Abstract

Landsliding is a significant process on volcanic edifices, with individual events exceeding several cubic kilometres in volume. The causes of such mass movements and their relationship with volcanic activity are still poorly understood. Landslide events are an important factor in the evolution of volcanic islands such as Tenerife, where vertical and lateral collapses have occurred repeatedly. Subaerial and submarine processes related to landslide events strongly influence the morphology of the island. On Tenerife there are three very big valleys, Güimar, La Orotava and Icod, that have been created by large landslide events with ages ranging from Upper Pliocene to Middle Pleistocene. The landslides affect the northern flanks of the island and the slopes of a large central volcanic edifice, the Las Canadas volcano, which is truncated by the Las Canadas caldera, a multicyclic collapse depression, formed between 1.02 and 0.17 Ma. We have focused our studies on the potential for caldera collapse events to trigger large scale landslides.

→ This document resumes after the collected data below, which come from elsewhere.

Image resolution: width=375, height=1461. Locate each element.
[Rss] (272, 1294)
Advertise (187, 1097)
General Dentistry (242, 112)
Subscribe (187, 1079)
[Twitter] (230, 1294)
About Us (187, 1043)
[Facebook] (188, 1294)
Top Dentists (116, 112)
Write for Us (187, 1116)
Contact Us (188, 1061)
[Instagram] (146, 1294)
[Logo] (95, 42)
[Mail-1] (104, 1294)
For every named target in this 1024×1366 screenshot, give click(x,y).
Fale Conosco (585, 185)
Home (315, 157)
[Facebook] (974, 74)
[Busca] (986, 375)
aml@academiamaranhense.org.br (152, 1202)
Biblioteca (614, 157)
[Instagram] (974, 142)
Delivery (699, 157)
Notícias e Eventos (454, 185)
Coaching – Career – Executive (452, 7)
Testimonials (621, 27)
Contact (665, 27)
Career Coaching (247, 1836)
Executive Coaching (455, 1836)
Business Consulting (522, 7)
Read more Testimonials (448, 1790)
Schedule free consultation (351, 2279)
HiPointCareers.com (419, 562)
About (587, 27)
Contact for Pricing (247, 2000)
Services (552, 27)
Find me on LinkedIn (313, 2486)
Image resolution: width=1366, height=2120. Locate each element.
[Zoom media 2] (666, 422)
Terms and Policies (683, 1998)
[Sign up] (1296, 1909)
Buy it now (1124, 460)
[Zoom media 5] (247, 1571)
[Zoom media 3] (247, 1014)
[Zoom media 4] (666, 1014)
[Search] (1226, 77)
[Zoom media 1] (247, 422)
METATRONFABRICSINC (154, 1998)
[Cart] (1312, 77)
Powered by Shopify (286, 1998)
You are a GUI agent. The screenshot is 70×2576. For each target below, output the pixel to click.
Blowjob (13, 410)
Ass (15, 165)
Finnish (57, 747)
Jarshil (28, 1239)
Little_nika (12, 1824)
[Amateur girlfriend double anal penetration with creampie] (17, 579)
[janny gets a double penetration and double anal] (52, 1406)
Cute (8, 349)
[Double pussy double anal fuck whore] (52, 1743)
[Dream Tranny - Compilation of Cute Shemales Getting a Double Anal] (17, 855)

The available geological and morphological information has been incorporated into numerical models, which simulate the destabilising effects of a caldera collapse episode. The results of the numerical modelling indicate that processes associated with caldera collapse events can overcome the stabilising forces on the volcano flank and trigger landslides. We propose that caldera collapse events may have triggered large landslides on the slopes of the Las Canadas volcano.